What is being asked:
To answer, print the line containing "Get Egress Points (503, 373)" and each line after it in the listing below, exactly as they stand.

-*-*-

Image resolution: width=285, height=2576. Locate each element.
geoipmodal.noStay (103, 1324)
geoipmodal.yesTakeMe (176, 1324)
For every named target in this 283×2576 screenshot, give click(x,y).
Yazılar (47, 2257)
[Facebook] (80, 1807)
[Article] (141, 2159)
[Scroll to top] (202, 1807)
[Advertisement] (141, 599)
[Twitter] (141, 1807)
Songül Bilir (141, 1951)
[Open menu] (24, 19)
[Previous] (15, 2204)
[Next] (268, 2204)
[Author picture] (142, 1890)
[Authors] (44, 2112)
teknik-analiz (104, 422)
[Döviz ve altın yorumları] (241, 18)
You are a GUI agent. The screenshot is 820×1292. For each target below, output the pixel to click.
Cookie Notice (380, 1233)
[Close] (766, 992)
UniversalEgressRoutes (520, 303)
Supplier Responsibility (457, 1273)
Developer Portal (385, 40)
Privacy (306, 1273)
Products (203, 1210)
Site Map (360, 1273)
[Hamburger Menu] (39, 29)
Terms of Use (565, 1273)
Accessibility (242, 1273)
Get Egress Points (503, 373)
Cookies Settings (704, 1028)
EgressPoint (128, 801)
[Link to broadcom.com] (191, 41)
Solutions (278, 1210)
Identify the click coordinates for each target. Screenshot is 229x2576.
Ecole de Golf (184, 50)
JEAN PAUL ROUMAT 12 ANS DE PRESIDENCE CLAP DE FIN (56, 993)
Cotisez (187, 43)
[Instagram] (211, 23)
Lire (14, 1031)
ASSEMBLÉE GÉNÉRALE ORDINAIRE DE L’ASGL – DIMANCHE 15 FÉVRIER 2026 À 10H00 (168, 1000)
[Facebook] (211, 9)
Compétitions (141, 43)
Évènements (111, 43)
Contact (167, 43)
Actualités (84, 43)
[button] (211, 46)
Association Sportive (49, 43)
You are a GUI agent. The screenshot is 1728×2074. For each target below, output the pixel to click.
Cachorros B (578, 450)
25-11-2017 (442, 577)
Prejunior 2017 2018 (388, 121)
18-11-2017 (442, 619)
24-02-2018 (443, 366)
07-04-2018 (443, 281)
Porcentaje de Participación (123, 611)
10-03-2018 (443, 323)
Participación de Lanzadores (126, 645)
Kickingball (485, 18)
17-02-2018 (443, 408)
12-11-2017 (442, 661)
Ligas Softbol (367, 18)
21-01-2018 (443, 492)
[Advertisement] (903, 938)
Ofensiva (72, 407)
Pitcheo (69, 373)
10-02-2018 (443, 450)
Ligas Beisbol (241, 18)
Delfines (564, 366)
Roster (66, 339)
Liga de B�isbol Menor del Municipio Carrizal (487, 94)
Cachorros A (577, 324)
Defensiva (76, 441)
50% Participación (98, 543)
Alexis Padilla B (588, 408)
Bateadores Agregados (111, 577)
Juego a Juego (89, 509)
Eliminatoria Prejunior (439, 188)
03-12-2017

-*-*-

Answer below:
Get Egress Points (503, 373)
Cookies Settings (704, 1028)
EgressPoint (128, 801)
[Link to broadcom.com] (191, 41)
Solutions (278, 1210)
Identify the click coordinates for each target. Screenshot is 229x2576.
Ecole de Golf (184, 50)
JEAN PAUL ROUMAT 12 ANS DE PRESIDENCE CLAP DE FIN (56, 993)
Cotisez (187, 43)
[Instagram] (211, 23)
Lire (14, 1031)
ASSEMBLÉE GÉNÉRALE ORDINAIRE DE L’ASGL – DIMANCHE 15 FÉVRIER 2026 À 10H00 (168, 1000)
[Facebook] (211, 9)
Compétitions (141, 43)
Évènements (111, 43)
Contact (167, 43)
Actualités (84, 43)
[button] (211, 46)
Association Sportive (49, 43)
You are a GUI agent. The screenshot is 1728×2074. For each target below, output the pixel to click.
Cachorros B (578, 450)
25-11-2017 (442, 577)
Prejunior 2017 2018 (388, 121)
18-11-2017 (442, 619)
24-02-2018 (443, 366)
07-04-2018 (443, 281)
Porcentaje de Participación (123, 611)
10-03-2018 (443, 323)
Participación de Lanzadores (126, 645)
Kickingball (485, 18)
17-02-2018 (443, 408)
12-11-2017 (442, 661)
Ligas Softbol (367, 18)
21-01-2018 (443, 492)
[Advertisement] (903, 938)
Ofensiva (72, 407)
Pitcheo (69, 373)
10-02-2018 (443, 450)
Ligas Beisbol (241, 18)
Delfines (564, 366)
Roster (66, 339)
Liga de B�isbol Menor del Municipio Carrizal (487, 94)
Cachorros A (577, 324)
Defensiva (76, 441)
50% Participación (98, 543)
Alexis Padilla B (588, 408)
Bateadores Agregados (111, 577)
Juego a Juego (89, 509)
Eliminatoria Prejunior (439, 188)
03-12-2017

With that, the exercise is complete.